Work to be completed: Your answer is one number, how many lines in the entries include "will".

↓↓↓

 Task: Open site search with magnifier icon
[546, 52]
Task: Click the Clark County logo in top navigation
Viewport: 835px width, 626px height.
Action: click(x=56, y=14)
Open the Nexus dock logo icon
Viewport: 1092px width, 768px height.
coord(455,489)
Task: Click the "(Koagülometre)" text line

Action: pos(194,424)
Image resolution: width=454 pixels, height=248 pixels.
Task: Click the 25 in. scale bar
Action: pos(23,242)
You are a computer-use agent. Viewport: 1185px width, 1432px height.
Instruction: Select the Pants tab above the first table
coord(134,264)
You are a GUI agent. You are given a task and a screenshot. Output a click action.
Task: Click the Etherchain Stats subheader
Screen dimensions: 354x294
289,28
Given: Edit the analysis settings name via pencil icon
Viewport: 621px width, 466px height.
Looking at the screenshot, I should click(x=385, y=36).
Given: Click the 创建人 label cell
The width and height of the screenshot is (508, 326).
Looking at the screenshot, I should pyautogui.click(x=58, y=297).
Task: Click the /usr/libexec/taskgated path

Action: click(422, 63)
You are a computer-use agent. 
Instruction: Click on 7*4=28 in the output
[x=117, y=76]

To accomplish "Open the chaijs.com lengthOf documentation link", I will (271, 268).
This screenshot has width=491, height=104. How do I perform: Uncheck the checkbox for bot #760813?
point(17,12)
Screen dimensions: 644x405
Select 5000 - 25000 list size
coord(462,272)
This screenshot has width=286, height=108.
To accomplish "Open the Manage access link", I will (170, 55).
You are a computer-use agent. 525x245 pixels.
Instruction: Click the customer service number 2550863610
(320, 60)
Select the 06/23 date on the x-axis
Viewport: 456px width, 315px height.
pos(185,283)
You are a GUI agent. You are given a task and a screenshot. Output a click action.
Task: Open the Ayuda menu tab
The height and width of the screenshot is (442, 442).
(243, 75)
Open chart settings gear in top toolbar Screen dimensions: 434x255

↑↑↑

Solution for this task: 2